DESCRIPTION OF THE TASK:
Output all records verbatim.

MATERIAL SUPPLIED:

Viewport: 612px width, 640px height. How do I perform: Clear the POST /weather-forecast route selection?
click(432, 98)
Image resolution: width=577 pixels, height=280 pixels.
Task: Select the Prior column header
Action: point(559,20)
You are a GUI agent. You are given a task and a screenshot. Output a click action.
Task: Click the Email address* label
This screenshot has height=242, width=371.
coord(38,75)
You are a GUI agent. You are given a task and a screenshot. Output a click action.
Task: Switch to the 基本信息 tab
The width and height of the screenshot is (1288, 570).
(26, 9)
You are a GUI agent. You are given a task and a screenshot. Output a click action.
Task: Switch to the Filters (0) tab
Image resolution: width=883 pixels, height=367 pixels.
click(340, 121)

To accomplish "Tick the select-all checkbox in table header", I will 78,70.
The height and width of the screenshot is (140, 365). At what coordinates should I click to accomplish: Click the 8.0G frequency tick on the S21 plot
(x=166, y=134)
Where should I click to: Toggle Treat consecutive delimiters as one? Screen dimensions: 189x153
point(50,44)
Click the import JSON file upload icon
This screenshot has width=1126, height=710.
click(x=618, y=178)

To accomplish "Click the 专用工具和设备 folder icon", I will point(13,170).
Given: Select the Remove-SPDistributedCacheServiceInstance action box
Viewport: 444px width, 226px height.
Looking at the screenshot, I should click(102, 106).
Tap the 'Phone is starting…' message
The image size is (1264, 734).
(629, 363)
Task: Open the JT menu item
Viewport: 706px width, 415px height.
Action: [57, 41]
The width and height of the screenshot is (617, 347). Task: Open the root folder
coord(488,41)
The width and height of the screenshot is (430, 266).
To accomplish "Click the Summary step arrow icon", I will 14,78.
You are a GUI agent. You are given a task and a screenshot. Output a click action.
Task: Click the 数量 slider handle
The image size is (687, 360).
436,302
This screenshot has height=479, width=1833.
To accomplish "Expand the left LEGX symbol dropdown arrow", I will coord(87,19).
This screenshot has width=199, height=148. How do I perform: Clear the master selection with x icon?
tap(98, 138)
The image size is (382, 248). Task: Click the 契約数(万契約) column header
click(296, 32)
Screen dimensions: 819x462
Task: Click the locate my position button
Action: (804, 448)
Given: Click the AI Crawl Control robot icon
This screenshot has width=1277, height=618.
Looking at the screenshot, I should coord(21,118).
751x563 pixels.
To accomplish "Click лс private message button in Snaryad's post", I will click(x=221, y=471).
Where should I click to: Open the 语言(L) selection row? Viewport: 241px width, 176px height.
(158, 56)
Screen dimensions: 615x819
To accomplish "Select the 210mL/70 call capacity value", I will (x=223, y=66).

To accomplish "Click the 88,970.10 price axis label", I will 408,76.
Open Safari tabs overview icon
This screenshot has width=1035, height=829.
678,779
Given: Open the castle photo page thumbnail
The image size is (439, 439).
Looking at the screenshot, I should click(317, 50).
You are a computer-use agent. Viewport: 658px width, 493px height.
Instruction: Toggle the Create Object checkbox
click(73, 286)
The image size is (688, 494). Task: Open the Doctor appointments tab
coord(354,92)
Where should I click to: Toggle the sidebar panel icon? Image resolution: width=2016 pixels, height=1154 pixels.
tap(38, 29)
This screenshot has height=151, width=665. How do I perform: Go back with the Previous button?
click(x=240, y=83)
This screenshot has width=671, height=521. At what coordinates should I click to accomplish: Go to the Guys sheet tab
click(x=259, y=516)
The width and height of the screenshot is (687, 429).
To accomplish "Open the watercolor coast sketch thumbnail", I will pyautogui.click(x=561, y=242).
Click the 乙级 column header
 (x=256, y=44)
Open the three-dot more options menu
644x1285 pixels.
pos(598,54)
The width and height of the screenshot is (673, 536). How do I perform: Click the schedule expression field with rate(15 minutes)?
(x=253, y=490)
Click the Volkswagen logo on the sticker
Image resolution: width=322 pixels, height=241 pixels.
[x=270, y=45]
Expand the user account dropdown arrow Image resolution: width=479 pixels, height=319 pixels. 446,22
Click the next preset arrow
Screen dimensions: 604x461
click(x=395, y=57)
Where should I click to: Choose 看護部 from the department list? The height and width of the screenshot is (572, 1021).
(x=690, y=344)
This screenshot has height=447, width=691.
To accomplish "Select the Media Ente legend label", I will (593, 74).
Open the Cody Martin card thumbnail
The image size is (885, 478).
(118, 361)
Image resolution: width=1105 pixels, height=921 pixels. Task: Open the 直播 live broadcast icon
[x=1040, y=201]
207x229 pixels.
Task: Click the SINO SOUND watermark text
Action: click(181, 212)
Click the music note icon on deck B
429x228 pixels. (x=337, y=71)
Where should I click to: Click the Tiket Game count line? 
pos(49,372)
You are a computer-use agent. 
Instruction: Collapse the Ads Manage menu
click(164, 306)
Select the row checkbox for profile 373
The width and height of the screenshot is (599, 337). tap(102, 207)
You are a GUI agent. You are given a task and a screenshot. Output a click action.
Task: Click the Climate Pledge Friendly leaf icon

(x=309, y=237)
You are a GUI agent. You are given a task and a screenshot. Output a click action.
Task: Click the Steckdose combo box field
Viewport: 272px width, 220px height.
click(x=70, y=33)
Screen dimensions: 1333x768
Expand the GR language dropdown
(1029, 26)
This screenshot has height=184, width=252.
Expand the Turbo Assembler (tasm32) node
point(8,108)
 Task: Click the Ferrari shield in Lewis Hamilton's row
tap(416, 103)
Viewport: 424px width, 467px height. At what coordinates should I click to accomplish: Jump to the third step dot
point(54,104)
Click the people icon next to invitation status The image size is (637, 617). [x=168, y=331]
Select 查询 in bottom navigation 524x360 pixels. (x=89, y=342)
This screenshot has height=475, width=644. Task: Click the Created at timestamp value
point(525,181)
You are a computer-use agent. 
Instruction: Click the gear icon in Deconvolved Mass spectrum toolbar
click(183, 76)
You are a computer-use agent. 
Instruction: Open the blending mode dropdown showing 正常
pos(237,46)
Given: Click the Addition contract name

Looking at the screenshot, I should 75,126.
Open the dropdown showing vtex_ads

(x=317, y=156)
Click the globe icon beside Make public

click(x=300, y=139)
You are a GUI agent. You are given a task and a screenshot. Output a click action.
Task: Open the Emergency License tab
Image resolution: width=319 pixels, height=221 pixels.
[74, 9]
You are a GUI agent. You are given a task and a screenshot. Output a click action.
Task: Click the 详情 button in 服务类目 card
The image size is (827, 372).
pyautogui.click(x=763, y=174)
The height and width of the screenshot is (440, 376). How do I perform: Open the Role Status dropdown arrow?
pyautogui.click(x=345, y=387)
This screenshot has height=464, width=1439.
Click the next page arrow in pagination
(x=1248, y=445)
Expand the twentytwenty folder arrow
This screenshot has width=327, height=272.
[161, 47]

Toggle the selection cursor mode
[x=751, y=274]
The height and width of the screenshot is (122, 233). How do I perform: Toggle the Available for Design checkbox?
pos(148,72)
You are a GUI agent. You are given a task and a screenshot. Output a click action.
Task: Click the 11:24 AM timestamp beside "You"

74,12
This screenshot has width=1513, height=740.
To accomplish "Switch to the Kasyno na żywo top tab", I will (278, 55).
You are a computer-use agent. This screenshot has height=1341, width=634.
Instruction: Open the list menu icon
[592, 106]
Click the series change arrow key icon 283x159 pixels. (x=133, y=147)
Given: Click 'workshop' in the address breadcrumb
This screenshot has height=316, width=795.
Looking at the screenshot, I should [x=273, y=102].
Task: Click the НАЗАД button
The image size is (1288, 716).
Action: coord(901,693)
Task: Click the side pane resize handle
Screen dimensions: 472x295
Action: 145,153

WRITTEN RESPONSE:
Viewport: 612px width, 640px height. How do I perform: Clear the POST /weather-forecast route selection?
click(432, 98)
Image resolution: width=577 pixels, height=280 pixels.
Task: Select the Prior column header
Action: point(559,20)
You are a GUI agent. You are given a task and a screenshot. Output a click action.
Task: Click the Email address* label
This screenshot has height=242, width=371.
coord(38,75)
You are a GUI agent. You are given a task and a screenshot. Output a click action.
Task: Switch to the 基本信息 tab
The width and height of the screenshot is (1288, 570).
(26, 9)
You are a GUI agent. You are given a task and a screenshot. Output a click action.
Task: Switch to the Filters (0) tab
Image resolution: width=883 pixels, height=367 pixels.
click(340, 121)

To accomplish "Tick the select-all checkbox in table header", I will 78,70.
The height and width of the screenshot is (140, 365). At what coordinates should I click to accomplish: Click the 8.0G frequency tick on the S21 plot
(x=166, y=134)
Where should I click to: Toggle Treat consecutive delimiters as one? Screen dimensions: 189x153
point(50,44)
Click the import JSON file upload icon
This screenshot has width=1126, height=710.
click(x=618, y=178)

To accomplish "Click the 专用工具和设备 folder icon", I will point(13,170).
Given: Select the Remove-SPDistributedCacheServiceInstance action box
Viewport: 444px width, 226px height.
Looking at the screenshot, I should click(102, 106).
Tap the 'Phone is starting…' message
The image size is (1264, 734).
(629, 363)
Task: Open the JT menu item
Viewport: 706px width, 415px height.
Action: [57, 41]
The width and height of the screenshot is (617, 347). Task: Open the root folder
coord(488,41)
The width and height of the screenshot is (430, 266).
To accomplish "Click the Summary step arrow icon", I will 14,78.
You are a GUI agent. You are given a task and a screenshot. Output a click action.
Task: Click the 数量 slider handle
The image size is (687, 360).
436,302
This screenshot has height=479, width=1833.
To accomplish "Expand the left LEGX symbol dropdown arrow", I will coord(87,19).
This screenshot has width=199, height=148. How do I perform: Clear the master selection with x icon?
tap(98, 138)
The image size is (382, 248). Task: Click the 契約数(万契約) column header
click(296, 32)
Screen dimensions: 819x462
Task: Click the locate my position button
Action: (804, 448)
Given: Click the AI Crawl Control robot icon
This screenshot has width=1277, height=618.
Looking at the screenshot, I should coord(21,118).
751x563 pixels.
To accomplish "Click лс private message button in Snaryad's post", I will click(x=221, y=471).
Where should I click to: Open the 语言(L) selection row? Viewport: 241px width, 176px height.
(158, 56)
Screen dimensions: 615x819
To accomplish "Select the 210mL/70 call capacity value", I will (x=223, y=66).

To accomplish "Click the 88,970.10 price axis label", I will 408,76.
Open Safari tabs overview icon
This screenshot has width=1035, height=829.
678,779
Given: Open the castle photo page thumbnail
The image size is (439, 439).
Looking at the screenshot, I should click(317, 50).
You are a computer-use agent. Viewport: 658px width, 493px height.
Instruction: Toggle the Create Object checkbox
click(73, 286)
The image size is (688, 494). Task: Open the Doctor appointments tab
coord(354,92)
Where should I click to: Toggle the sidebar panel icon? Image resolution: width=2016 pixels, height=1154 pixels.
tap(38, 29)
This screenshot has height=151, width=665. How do I perform: Go back with the Previous button?
click(x=240, y=83)
This screenshot has width=671, height=521. At what coordinates should I click to accomplish: Go to the Guys sheet tab
click(x=259, y=516)
The width and height of the screenshot is (687, 429).
To accomplish "Open the watercolor coast sketch thumbnail", I will pyautogui.click(x=561, y=242).
Click the 乙级 column header
 (x=256, y=44)
Open the three-dot more options menu
644x1285 pixels.
pos(598,54)
The width and height of the screenshot is (673, 536). How do I perform: Click the schedule expression field with rate(15 minutes)?
(x=253, y=490)
Click the Volkswagen logo on the sticker
Image resolution: width=322 pixels, height=241 pixels.
[x=270, y=45]
Expand the user account dropdown arrow Image resolution: width=479 pixels, height=319 pixels. 446,22
Click the next preset arrow
Screen dimensions: 604x461
click(x=395, y=57)
Where should I click to: Choose 看護部 from the department list? The height and width of the screenshot is (572, 1021).
(x=690, y=344)
This screenshot has height=447, width=691.
To accomplish "Select the Media Ente legend label", I will (593, 74).
Open the Cody Martin card thumbnail
The image size is (885, 478).
(118, 361)
Image resolution: width=1105 pixels, height=921 pixels. Task: Open the 直播 live broadcast icon
[x=1040, y=201]
207x229 pixels.
Task: Click the SINO SOUND watermark text
Action: click(181, 212)
Click the music note icon on deck B
429x228 pixels. (x=337, y=71)
Where should I click to: Click the Tiket Game count line? 
pos(49,372)
You are a computer-use agent. 
Instruction: Collapse the Ads Manage menu
click(164, 306)
Select the row checkbox for profile 373
The width and height of the screenshot is (599, 337). tap(102, 207)
You are a GUI agent. You are given a task and a screenshot. Output a click action.
Task: Click the Climate Pledge Friendly leaf icon

(x=309, y=237)
You are a GUI agent. You are given a task and a screenshot. Output a click action.
Task: Click the Steckdose combo box field
Viewport: 272px width, 220px height.
click(x=70, y=33)
Screen dimensions: 1333x768
Expand the GR language dropdown
(1029, 26)
This screenshot has height=184, width=252.
Expand the Turbo Assembler (tasm32) node
point(8,108)
 Task: Click the Ferrari shield in Lewis Hamilton's row
tap(416, 103)
Viewport: 424px width, 467px height. At what coordinates should I click to accomplish: Jump to the third step dot
point(54,104)
Click the people icon next to invitation status The image size is (637, 617). [x=168, y=331]
Select 查询 in bottom navigation 524x360 pixels. (x=89, y=342)
This screenshot has height=475, width=644. Task: Click the Created at timestamp value
point(525,181)
You are a computer-use agent. 
Instruction: Click the gear icon in Deconvolved Mass spectrum toolbar
click(183, 76)
You are a computer-use agent. 
Instruction: Open the blending mode dropdown showing 正常
pos(237,46)
Given: Click the Addition contract name

Looking at the screenshot, I should 75,126.
Open the dropdown showing vtex_ads

(x=317, y=156)
Click the globe icon beside Make public

click(x=300, y=139)
You are a GUI agent. You are given a task and a screenshot. Output a click action.
Task: Open the Emergency License tab
Image resolution: width=319 pixels, height=221 pixels.
[74, 9]
You are a GUI agent. You are given a task and a screenshot. Output a click action.
Task: Click the 详情 button in 服务类目 card
The image size is (827, 372).
pyautogui.click(x=763, y=174)
The height and width of the screenshot is (440, 376). How do I perform: Open the Role Status dropdown arrow?
pyautogui.click(x=345, y=387)
This screenshot has height=464, width=1439.
Click the next page arrow in pagination
(x=1248, y=445)
Expand the twentytwenty folder arrow
This screenshot has width=327, height=272.
[161, 47]

Toggle the selection cursor mode
[x=751, y=274]
The height and width of the screenshot is (122, 233). How do I perform: Toggle the Available for Design checkbox?
pos(148,72)
You are a GUI agent. You are given a task and a screenshot. Output a click action.
Task: Click the 11:24 AM timestamp beside "You"

74,12
This screenshot has width=1513, height=740.
To accomplish "Switch to the Kasyno na żywo top tab", I will (278, 55).
You are a computer-use agent. This screenshot has height=1341, width=634.
Instruction: Open the list menu icon
[592, 106]
Click the series change arrow key icon 283x159 pixels. (x=133, y=147)
Given: Click 'workshop' in the address breadcrumb
This screenshot has height=316, width=795.
Looking at the screenshot, I should [x=273, y=102].
Task: Click the НАЗАД button
The image size is (1288, 716).
Action: coord(901,693)
Task: Click the side pane resize handle
Screen dimensions: 472x295
Action: 145,153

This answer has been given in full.